WHAT YOU NEED TO DO |
Return the records verbatim, beginning at the line that contains "You are a GUI" and continuing through the line that contains "point(36,233)". Leave the pictures out.

INPUT FOR THIS TASK |
┌──

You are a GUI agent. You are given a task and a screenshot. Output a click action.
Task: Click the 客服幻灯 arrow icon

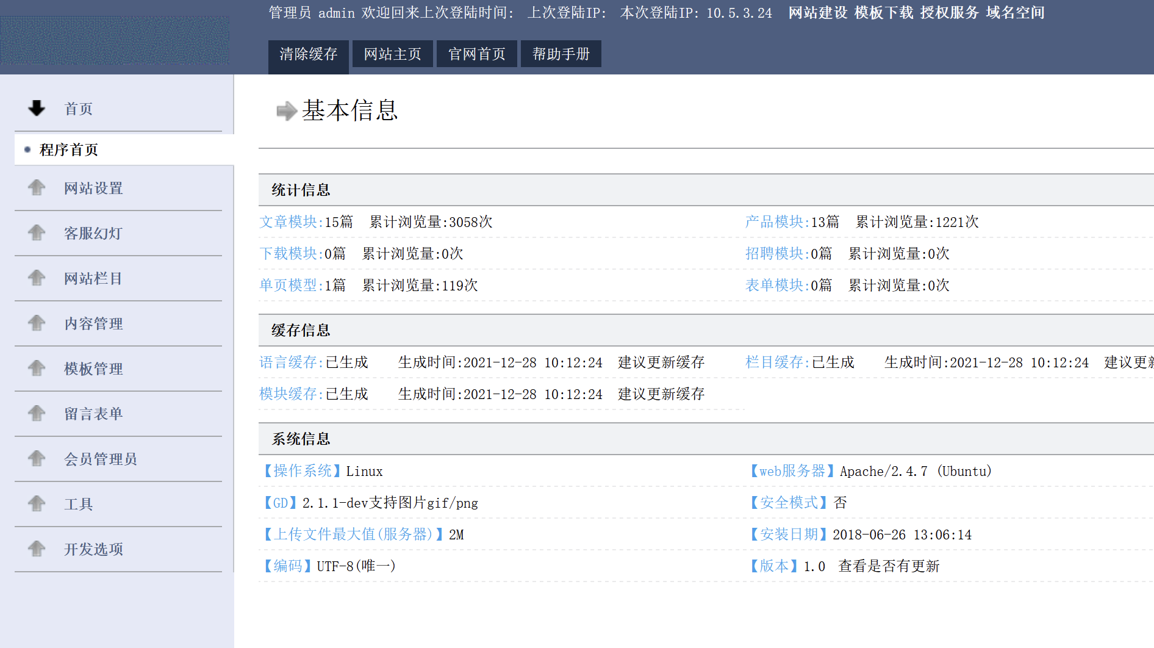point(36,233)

└──
┌──

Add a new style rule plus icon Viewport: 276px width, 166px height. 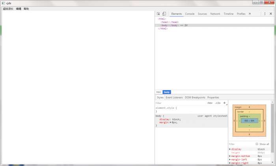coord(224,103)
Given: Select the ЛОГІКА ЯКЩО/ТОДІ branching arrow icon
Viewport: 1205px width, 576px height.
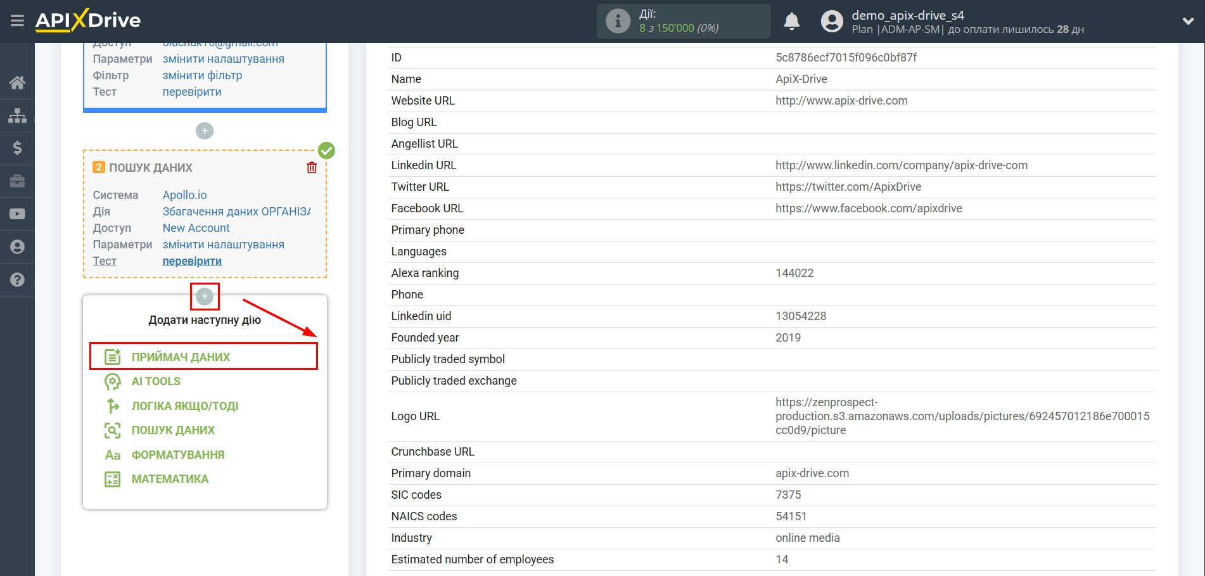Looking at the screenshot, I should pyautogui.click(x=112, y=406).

└──
┌──

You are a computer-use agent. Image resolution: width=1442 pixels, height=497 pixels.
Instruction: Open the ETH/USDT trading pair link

└──

EXERCISE SOLUTION |
You are a GUI agent. You are given a task and a screenshot. Output a click action.
Task: Click the 客服幻灯 arrow icon

point(36,233)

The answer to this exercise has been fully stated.